Fig-2: ELK stack architecture with Kafka (Source: https://elastic-stack.readthedocs.io)

Generally, there exists a bottleneck for a production environment which scales out unlimitedly:

· Logstash needs to process logs with pipelines and filters which cost considerable time, it may become a bottleneck if log bursts exist;

· Elasticsearch needs to index logs which cost time, and it becomes a bottleneck when log bursts happen.

The above mentioned bottlenecks can be smoothed by adding more Logstash deployment and scaling Elasticsearch cluster, which can also be smoothed by introducing a cache layer in the middle like all other IT solutions. One of the most popular solutions to leverage a cache layer is integrating Kafka into the ELK stack.

Process Flow:

Data gets collected through beats and processed to kafka, which can serve as a data hub where Beats can persist to and Logstash nodes can consume, from where the logs get consumed by Logstash, for log processing. The common way to feed data into Logstash is through HTTP, TCP and UDP protocols. Logstash can expose endpoint listeners with the respective TCP, UDP, and HTTP input plugins. After processing, the processed logs get stored in Elasticsearch and get consumed by Kibana for metric visualisation.

Real time Uses:

Besides the Log analysis, following are few real time use cases, where Elasticsearch get used hugely:

1. Text Mining and Natural Language Processing (NLP): Elasticsearch is widely used as a search and analytics engine. Following are few use cases:

Most NLP tasks start with a standard preprocessing pipeline such as :

1. Gathering the data

2. Extracting raw text

3. Sentence Splitting

4. Tokenization

5. Normalizing (Stemming and Lemmantization etc..)

6. Stopword removal

7. Part of Speech (POS) tagging

A. PREPROCESSING (NORMALIZATION)

Have you ever used the ‘_analyze’ endpoint? ElasticSearch has over 20 language-analyzers built in. What is an ‘Analyzer’ doing? Tokenization, stemming and stopword removal. That is very often all we need for preprocessing for higher level tasks such as Machine Learning, Language Modelling etc. We basically just need a running instance of ElasticSearch, without any configuration or setup. Then ‘analyze-endpoint’ can be used as a Rest-API for NLP-preprocessing. For more information, please visit: https://www.elastic.co/guide/en/elasticsearch/reference/current/indices-analyze.html.

B. LANGUAGE DETECTION

‘Language Detection’ is a major challenge in NLP problem. This can be solved by installing another plugin ‘langdetect’ from Elasticsearch. For more information, please visit: https://github.com/jprante/elasticsearch-langdetect. It uses 3-gram character and a Bayesian filter supporting various normalizations and feature sampling techniques. The precision is over 99% for 53 languages. Is it quite good? The plugin offers a ‘mapping type’ to specify the fields where we want to enable language detection. The plugin offers a REST endpoint, where we can post a short text which goes in UTF-8 format, and the plugin responds with a list of recognized languages. What happens when that query is fired?

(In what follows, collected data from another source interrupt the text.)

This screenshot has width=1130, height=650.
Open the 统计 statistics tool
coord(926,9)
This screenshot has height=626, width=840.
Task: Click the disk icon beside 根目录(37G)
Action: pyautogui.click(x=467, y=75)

It will analyse our input text that comes either from the documents in the index or directly from the like text. It will extract the most important keywords from that text and run a ‘Boolean’ query with all those keywords.

How does it know what a keyword is?

Keywords can be determined with a formula which shall be applied to a set of documents and can be used to compare a subset of the documents to all documents based on word probabilities. It is called Tf-Idf which is a very important formula for TextMining. It assigns a score to each term in the subset compared to the entire corpus of documents. A high score indicates that it is more likely that a term identifies or characterises the current subset of documents and distinguishes it clearly from all other documents.

C. RECOMMENDATION ENGINE

Basically, recommendation engines can be of 2 types: social and content based. A social recommendation engine like Amazon e-commerce site, is referred to as “Collaborative Filtering” where recommendation happens for People who bought this product also bought… The other type of recommendation engine is called “Item based recommendation engine”, which tries to group the datasets based on the properties of the entries, which is used to answer “Any novel or scientific paper which is similar to the one which I read in recent past.”

With Elasticsearch we can easily build an item based recommendation engine.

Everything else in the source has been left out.